(Task objective):
When you retype the listing, keep every word exactly as it appears.
*** Data shown
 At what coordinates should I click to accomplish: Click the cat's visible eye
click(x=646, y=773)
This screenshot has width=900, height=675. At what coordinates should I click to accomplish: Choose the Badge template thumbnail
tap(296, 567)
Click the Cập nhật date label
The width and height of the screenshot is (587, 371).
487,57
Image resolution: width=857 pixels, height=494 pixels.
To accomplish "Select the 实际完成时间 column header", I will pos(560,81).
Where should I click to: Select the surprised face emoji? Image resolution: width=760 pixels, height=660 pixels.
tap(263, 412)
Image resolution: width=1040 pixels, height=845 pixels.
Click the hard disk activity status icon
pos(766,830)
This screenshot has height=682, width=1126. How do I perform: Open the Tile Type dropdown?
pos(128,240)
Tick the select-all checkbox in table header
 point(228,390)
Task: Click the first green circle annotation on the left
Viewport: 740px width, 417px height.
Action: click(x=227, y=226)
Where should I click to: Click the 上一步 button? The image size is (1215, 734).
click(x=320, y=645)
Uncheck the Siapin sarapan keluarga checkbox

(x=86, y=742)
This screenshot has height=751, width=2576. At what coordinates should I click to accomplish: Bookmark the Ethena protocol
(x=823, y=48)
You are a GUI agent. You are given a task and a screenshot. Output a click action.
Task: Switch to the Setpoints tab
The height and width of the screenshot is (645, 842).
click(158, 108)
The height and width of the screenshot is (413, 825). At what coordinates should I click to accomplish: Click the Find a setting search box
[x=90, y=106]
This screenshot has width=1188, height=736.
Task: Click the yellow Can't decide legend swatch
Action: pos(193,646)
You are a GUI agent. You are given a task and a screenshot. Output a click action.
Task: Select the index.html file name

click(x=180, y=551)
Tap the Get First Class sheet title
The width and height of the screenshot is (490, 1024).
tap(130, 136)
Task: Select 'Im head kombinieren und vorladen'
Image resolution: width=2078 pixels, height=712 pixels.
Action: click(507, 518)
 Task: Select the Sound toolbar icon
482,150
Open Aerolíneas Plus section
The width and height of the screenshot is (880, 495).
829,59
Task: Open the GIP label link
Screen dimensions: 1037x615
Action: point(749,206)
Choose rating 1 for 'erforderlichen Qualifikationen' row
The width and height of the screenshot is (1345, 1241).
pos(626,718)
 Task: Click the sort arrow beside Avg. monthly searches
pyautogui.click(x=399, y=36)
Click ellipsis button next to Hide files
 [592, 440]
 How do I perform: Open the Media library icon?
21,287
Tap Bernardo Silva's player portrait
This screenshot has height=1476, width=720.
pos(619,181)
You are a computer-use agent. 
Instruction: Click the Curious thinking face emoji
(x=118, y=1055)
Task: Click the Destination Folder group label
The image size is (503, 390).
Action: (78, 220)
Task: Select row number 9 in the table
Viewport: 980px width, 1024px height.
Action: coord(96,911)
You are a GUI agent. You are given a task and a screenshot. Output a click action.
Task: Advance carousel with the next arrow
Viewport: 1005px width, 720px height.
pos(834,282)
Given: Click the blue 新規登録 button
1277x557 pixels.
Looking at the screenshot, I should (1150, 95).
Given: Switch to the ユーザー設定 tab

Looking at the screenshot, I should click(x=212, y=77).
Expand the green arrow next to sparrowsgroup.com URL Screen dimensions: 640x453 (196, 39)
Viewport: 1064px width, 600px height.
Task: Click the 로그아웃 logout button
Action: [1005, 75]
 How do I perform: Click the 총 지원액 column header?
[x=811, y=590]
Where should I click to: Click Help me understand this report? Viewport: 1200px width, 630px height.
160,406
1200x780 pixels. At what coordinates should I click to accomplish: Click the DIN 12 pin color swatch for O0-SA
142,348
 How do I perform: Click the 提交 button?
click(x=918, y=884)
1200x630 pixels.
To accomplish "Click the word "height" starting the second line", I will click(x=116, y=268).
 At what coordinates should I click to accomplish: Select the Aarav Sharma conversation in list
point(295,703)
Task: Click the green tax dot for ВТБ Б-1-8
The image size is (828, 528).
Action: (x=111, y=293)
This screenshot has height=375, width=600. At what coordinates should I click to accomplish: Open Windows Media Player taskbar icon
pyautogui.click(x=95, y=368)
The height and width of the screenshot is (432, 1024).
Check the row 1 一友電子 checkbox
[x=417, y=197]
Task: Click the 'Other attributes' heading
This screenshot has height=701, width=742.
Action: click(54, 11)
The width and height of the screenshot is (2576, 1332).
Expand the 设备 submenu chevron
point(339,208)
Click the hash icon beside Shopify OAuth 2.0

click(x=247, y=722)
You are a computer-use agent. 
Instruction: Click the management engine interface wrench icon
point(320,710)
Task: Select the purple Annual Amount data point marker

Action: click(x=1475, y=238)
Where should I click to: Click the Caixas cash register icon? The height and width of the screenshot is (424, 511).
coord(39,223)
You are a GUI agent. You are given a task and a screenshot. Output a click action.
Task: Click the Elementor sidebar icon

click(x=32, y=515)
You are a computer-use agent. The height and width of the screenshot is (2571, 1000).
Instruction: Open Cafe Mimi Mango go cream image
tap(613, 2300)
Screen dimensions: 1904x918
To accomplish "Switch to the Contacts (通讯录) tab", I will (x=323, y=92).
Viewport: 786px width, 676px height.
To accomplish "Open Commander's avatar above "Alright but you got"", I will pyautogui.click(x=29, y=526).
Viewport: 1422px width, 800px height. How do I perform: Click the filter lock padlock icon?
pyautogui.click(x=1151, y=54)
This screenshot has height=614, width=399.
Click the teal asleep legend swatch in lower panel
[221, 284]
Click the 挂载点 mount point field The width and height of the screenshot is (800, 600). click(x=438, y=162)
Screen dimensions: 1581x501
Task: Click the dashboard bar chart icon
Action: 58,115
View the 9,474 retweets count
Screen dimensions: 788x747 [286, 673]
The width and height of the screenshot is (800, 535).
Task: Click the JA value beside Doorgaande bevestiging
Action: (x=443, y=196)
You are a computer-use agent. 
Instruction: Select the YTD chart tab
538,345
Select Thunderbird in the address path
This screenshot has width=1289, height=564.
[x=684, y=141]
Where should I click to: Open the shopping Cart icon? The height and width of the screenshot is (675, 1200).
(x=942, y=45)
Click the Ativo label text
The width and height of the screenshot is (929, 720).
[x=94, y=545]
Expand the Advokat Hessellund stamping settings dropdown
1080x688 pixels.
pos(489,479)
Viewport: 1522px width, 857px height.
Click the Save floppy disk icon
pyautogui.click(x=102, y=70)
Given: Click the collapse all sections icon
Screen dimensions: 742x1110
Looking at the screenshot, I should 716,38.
******
(Task response):
 At what coordinates should I click to accomplish: Click the cat's visible eye
click(x=646, y=773)
This screenshot has width=900, height=675. At what coordinates should I click to accomplish: Choose the Badge template thumbnail
tap(296, 567)
Click the Cập nhật date label
The width and height of the screenshot is (587, 371).
487,57
Image resolution: width=857 pixels, height=494 pixels.
To accomplish "Select the 实际完成时间 column header", I will pos(560,81).
Where should I click to: Select the surprised face emoji? Image resolution: width=760 pixels, height=660 pixels.
tap(263, 412)
Image resolution: width=1040 pixels, height=845 pixels.
Click the hard disk activity status icon
pos(766,830)
This screenshot has height=682, width=1126. How do I perform: Open the Tile Type dropdown?
pos(128,240)
Tick the select-all checkbox in table header
 point(228,390)
Task: Click the first green circle annotation on the left
Viewport: 740px width, 417px height.
Action: click(x=227, y=226)
Where should I click to: Click the 上一步 button? The image size is (1215, 734).
click(x=320, y=645)
Uncheck the Siapin sarapan keluarga checkbox

(x=86, y=742)
This screenshot has height=751, width=2576. At what coordinates should I click to accomplish: Bookmark the Ethena protocol
(x=823, y=48)
You are a GUI agent. You are given a task and a screenshot. Output a click action.
Task: Switch to the Setpoints tab
The height and width of the screenshot is (645, 842).
click(158, 108)
The height and width of the screenshot is (413, 825). At what coordinates should I click to accomplish: Click the Find a setting search box
[x=90, y=106]
This screenshot has width=1188, height=736.
Task: Click the yellow Can't decide legend swatch
Action: pos(193,646)
You are a GUI agent. You are given a task and a screenshot. Output a click action.
Task: Select the index.html file name

click(x=180, y=551)
Tap the Get First Class sheet title
The width and height of the screenshot is (490, 1024).
tap(130, 136)
Task: Select 'Im head kombinieren und vorladen'
Image resolution: width=2078 pixels, height=712 pixels.
Action: click(507, 518)
 Task: Select the Sound toolbar icon
482,150
Open Aerolíneas Plus section
The width and height of the screenshot is (880, 495).
829,59
Task: Open the GIP label link
Screen dimensions: 1037x615
Action: point(749,206)
Choose rating 1 for 'erforderlichen Qualifikationen' row
The width and height of the screenshot is (1345, 1241).
pos(626,718)
 Task: Click the sort arrow beside Avg. monthly searches
pyautogui.click(x=399, y=36)
Click ellipsis button next to Hide files
 [592, 440]
 How do I perform: Open the Media library icon?
21,287
Tap Bernardo Silva's player portrait
This screenshot has height=1476, width=720.
pos(619,181)
You are a computer-use agent. 
Instruction: Click the Curious thinking face emoji
(x=118, y=1055)
Task: Click the Destination Folder group label
The image size is (503, 390).
Action: (78, 220)
Task: Select row number 9 in the table
Viewport: 980px width, 1024px height.
Action: coord(96,911)
You are a GUI agent. You are given a task and a screenshot. Output a click action.
Task: Advance carousel with the next arrow
Viewport: 1005px width, 720px height.
pos(834,282)
Given: Click the blue 新規登録 button
1277x557 pixels.
Looking at the screenshot, I should (1150, 95).
Given: Switch to the ユーザー設定 tab

Looking at the screenshot, I should click(x=212, y=77).
Expand the green arrow next to sparrowsgroup.com URL Screen dimensions: 640x453 (196, 39)
Viewport: 1064px width, 600px height.
Task: Click the 로그아웃 logout button
Action: [1005, 75]
 How do I perform: Click the 총 지원액 column header?
[x=811, y=590]
Where should I click to: Click Help me understand this report? Viewport: 1200px width, 630px height.
160,406
1200x780 pixels. At what coordinates should I click to accomplish: Click the DIN 12 pin color swatch for O0-SA
142,348
 How do I perform: Click the 提交 button?
click(x=918, y=884)
1200x630 pixels.
To accomplish "Click the word "height" starting the second line", I will click(x=116, y=268).
 At what coordinates should I click to accomplish: Select the Aarav Sharma conversation in list
point(295,703)
Task: Click the green tax dot for ВТБ Б-1-8
The image size is (828, 528).
Action: (x=111, y=293)
This screenshot has height=375, width=600. At what coordinates should I click to accomplish: Open Windows Media Player taskbar icon
pyautogui.click(x=95, y=368)
The height and width of the screenshot is (432, 1024).
Check the row 1 一友電子 checkbox
[x=417, y=197]
Task: Click the 'Other attributes' heading
This screenshot has height=701, width=742.
Action: click(54, 11)
The width and height of the screenshot is (2576, 1332).
Expand the 设备 submenu chevron
point(339,208)
Click the hash icon beside Shopify OAuth 2.0

click(x=247, y=722)
You are a computer-use agent. 
Instruction: Click the management engine interface wrench icon
point(320,710)
Task: Select the purple Annual Amount data point marker

Action: click(x=1475, y=238)
Where should I click to: Click the Caixas cash register icon? The height and width of the screenshot is (424, 511).
coord(39,223)
You are a GUI agent. You are given a task and a screenshot. Output a click action.
Task: Click the Elementor sidebar icon

click(x=32, y=515)
You are a computer-use agent. The height and width of the screenshot is (2571, 1000).
Instruction: Open Cafe Mimi Mango go cream image
tap(613, 2300)
Screen dimensions: 1904x918
To accomplish "Switch to the Contacts (通讯录) tab", I will (x=323, y=92).
Viewport: 786px width, 676px height.
To accomplish "Open Commander's avatar above "Alright but you got"", I will pyautogui.click(x=29, y=526).
Viewport: 1422px width, 800px height. How do I perform: Click the filter lock padlock icon?
pyautogui.click(x=1151, y=54)
This screenshot has height=614, width=399.
Click the teal asleep legend swatch in lower panel
[221, 284]
Click the 挂载点 mount point field The width and height of the screenshot is (800, 600). click(x=438, y=162)
Screen dimensions: 1581x501
Task: Click the dashboard bar chart icon
Action: 58,115
View the 9,474 retweets count
Screen dimensions: 788x747 [286, 673]
The width and height of the screenshot is (800, 535).
Task: Click the JA value beside Doorgaande bevestiging
Action: (x=443, y=196)
You are a computer-use agent. 
Instruction: Select the YTD chart tab
538,345
Select Thunderbird in the address path
This screenshot has width=1289, height=564.
[x=684, y=141]
Where should I click to: Open the shopping Cart icon? The height and width of the screenshot is (675, 1200).
(x=942, y=45)
Click the Ativo label text
The width and height of the screenshot is (929, 720).
[x=94, y=545]
Expand the Advokat Hessellund stamping settings dropdown
1080x688 pixels.
pos(489,479)
Viewport: 1522px width, 857px height.
Click the Save floppy disk icon
pyautogui.click(x=102, y=70)
Given: Click the collapse all sections icon
Screen dimensions: 742x1110
Looking at the screenshot, I should 716,38.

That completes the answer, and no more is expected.